5-digit, individually controlled, 7-segment or 16x2 LCD Number Box.

Hello everyone,

I am considering making something that, in concept, is really rather simple. I see all sorts of people doing what I want on a smaller scale, but once it involves multiple numbers, people aren't doing the same thing I need. I've searched all over the internet, and even on this forum, and I still can't find anything specific to my project.

What I want, is a potentiometer to control each individual digit of a 5-digit LCD display (16x2 or the like), or five of the 7-segment displays. So, I need 5 potentiometers, and five numbers.

Many of the examples I see are using one potentiometer to control all 5 digits. I need 5 individual potentiometers to control each individual digit separately, of the 5-digits. I'd also like to have a separate power switch, and a master reset button to bring all the numbers back to zero (so I can put this contraption in a project box).

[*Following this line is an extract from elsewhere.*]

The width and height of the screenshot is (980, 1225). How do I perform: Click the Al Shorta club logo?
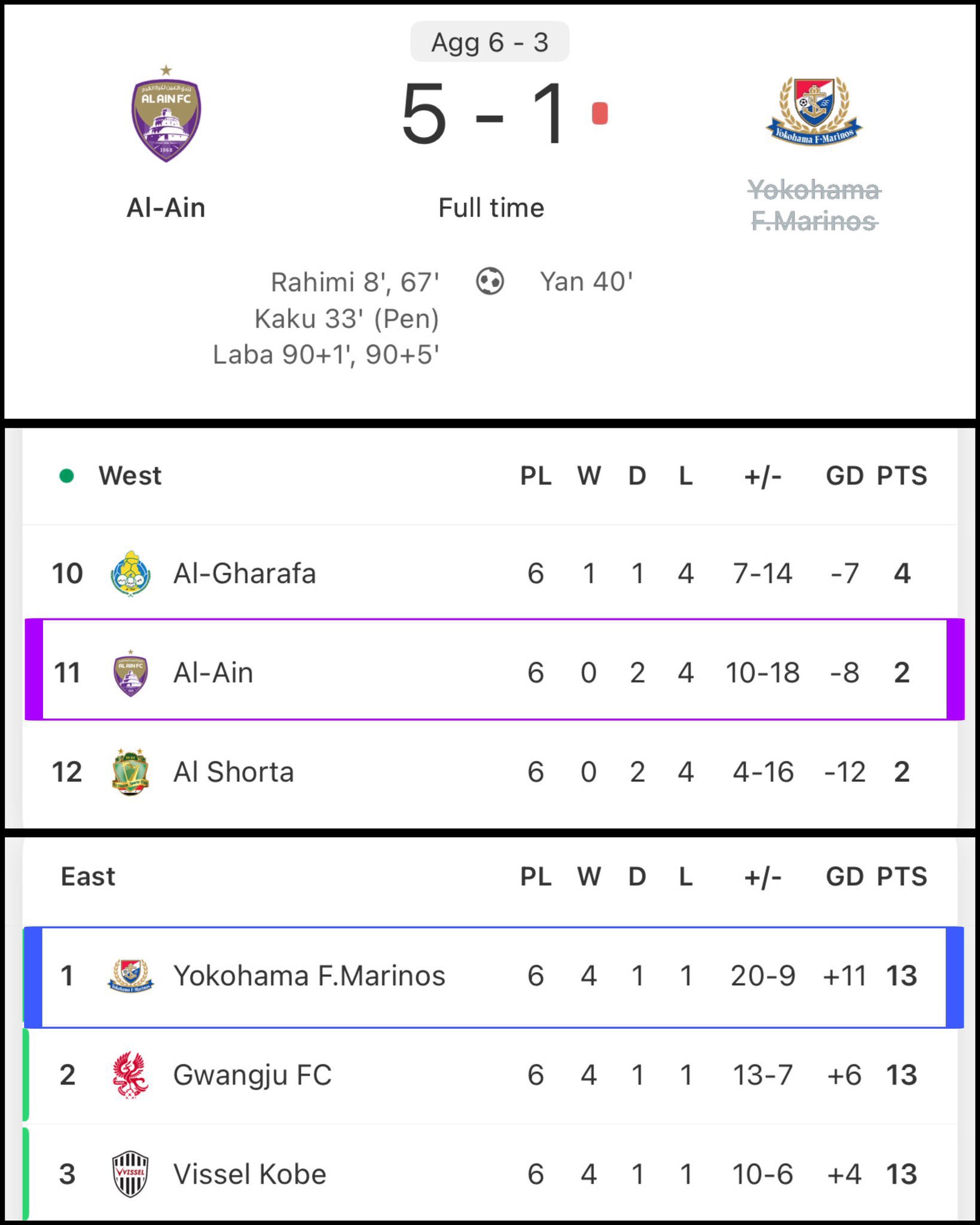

I assume a 9V battery would suffice for power?

If this sounds feasible, I can absolutely re-post this in the various sections of the forum to complete this, I'm just a little lost on how to approach this.

I hope this is explained well. If not, I can draw up a sketch of what I have in mind, and post it here. Does this sound feasible? I was going to take the single-digit with potentiometer setup and do it 5 times, but I don't think there are enough holes on the Arduino board to do this. My intent was to use an Arduino UNO, but if there's another setup that would accomplish this better, I'm all ears.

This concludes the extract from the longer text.